(Data excerpts)
--
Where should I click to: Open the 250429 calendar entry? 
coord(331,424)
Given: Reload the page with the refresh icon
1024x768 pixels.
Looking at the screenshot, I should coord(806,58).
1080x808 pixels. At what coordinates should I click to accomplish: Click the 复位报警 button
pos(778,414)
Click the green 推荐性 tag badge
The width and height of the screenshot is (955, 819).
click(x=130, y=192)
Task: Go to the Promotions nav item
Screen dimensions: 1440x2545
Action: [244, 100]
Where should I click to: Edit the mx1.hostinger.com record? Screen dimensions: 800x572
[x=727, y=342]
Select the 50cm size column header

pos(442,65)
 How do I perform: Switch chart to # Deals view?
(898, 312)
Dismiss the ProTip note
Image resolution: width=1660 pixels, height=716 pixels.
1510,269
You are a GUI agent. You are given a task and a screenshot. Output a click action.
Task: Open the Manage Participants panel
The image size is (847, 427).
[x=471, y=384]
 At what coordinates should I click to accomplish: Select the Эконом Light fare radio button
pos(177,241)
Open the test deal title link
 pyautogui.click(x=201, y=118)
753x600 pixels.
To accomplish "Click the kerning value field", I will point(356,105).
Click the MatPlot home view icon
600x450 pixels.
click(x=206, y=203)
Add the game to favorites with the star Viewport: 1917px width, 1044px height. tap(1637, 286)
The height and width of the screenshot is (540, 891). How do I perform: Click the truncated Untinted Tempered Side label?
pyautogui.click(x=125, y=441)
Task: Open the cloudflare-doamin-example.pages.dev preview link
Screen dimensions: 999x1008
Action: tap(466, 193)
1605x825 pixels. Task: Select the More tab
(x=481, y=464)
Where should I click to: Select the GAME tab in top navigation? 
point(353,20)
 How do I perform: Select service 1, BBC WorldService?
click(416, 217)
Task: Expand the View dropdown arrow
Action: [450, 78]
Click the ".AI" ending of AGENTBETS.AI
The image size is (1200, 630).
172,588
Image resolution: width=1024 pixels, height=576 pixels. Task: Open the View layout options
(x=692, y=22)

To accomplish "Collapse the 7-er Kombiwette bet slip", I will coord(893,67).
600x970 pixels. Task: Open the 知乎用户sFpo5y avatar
--
[Task instructions] Among the entries above, which lines include "with"? List them all.

[Task output]
Given: Reload the page with the refresh icon
Add the game to favorites with the star Viewport: 1917px width, 1044px height. tap(1637, 286)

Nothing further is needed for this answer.